WHAT YOU WILL DO :: Each of the lines below must be written out exactly as shown.

———

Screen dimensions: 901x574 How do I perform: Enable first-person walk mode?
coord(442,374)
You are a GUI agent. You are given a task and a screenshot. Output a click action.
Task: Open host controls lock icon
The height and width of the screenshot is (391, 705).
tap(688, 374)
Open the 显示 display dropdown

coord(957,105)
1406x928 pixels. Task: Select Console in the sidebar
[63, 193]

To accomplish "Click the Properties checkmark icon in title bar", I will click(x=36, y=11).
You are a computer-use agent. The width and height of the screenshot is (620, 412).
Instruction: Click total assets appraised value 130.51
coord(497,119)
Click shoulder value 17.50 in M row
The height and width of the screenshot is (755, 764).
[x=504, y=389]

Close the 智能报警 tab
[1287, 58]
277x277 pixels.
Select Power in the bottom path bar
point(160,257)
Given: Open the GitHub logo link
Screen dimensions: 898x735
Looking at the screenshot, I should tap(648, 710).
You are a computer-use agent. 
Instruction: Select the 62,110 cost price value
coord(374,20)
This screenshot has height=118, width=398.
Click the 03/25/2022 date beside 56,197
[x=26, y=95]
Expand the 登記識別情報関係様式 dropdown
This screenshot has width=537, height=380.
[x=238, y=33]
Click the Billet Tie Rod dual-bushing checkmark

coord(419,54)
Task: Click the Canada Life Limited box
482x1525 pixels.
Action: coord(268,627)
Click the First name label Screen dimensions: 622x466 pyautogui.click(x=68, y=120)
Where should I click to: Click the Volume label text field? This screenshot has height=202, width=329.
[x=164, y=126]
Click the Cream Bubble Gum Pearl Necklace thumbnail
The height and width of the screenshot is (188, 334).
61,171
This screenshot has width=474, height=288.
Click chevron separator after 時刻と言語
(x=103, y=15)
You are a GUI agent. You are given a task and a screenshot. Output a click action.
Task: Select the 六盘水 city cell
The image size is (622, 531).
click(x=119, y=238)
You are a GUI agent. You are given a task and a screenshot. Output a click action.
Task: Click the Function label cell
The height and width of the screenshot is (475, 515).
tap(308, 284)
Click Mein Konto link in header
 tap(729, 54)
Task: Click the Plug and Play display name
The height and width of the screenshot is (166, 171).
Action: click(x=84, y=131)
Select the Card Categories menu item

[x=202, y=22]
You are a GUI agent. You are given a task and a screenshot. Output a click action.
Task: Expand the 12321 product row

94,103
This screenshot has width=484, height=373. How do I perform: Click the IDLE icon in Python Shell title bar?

———

SOLUTION FOR THIS TASK ::
Screen dimensions: 901x574 How do I perform: Enable first-person walk mode?
coord(442,374)
You are a GUI agent. You are given a task and a screenshot. Output a click action.
Task: Open host controls lock icon
The height and width of the screenshot is (391, 705).
tap(688, 374)
Open the 显示 display dropdown

coord(957,105)
1406x928 pixels. Task: Select Console in the sidebar
[63, 193]

To accomplish "Click the Properties checkmark icon in title bar", I will click(x=36, y=11).
You are a computer-use agent. The width and height of the screenshot is (620, 412).
Instruction: Click total assets appraised value 130.51
coord(497,119)
Click shoulder value 17.50 in M row
The height and width of the screenshot is (755, 764).
[x=504, y=389]

Close the 智能报警 tab
[1287, 58]
277x277 pixels.
Select Power in the bottom path bar
point(160,257)
Given: Open the GitHub logo link
Screen dimensions: 898x735
Looking at the screenshot, I should tap(648, 710).
You are a computer-use agent. 
Instruction: Select the 62,110 cost price value
coord(374,20)
This screenshot has height=118, width=398.
Click the 03/25/2022 date beside 56,197
[x=26, y=95]
Expand the 登記識別情報関係様式 dropdown
This screenshot has width=537, height=380.
[x=238, y=33]
Click the Billet Tie Rod dual-bushing checkmark

coord(419,54)
Task: Click the Canada Life Limited box
482x1525 pixels.
Action: coord(268,627)
Click the First name label Screen dimensions: 622x466 pyautogui.click(x=68, y=120)
Where should I click to: Click the Volume label text field? This screenshot has height=202, width=329.
[x=164, y=126]
Click the Cream Bubble Gum Pearl Necklace thumbnail
The height and width of the screenshot is (188, 334).
61,171
This screenshot has width=474, height=288.
Click chevron separator after 時刻と言語
(x=103, y=15)
You are a GUI agent. You are given a task and a screenshot. Output a click action.
Task: Select the 六盘水 city cell
The image size is (622, 531).
click(x=119, y=238)
You are a GUI agent. You are given a task and a screenshot. Output a click action.
Task: Click the Function label cell
The height and width of the screenshot is (475, 515).
tap(308, 284)
Click Mein Konto link in header
 tap(729, 54)
Task: Click the Plug and Play display name
The height and width of the screenshot is (166, 171).
Action: click(x=84, y=131)
Select the Card Categories menu item

[x=202, y=22]
You are a GUI agent. You are given a task and a screenshot. Output a click action.
Task: Expand the 12321 product row

94,103
This screenshot has width=484, height=373. How do I perform: Click the IDLE icon in Python Shell title bar?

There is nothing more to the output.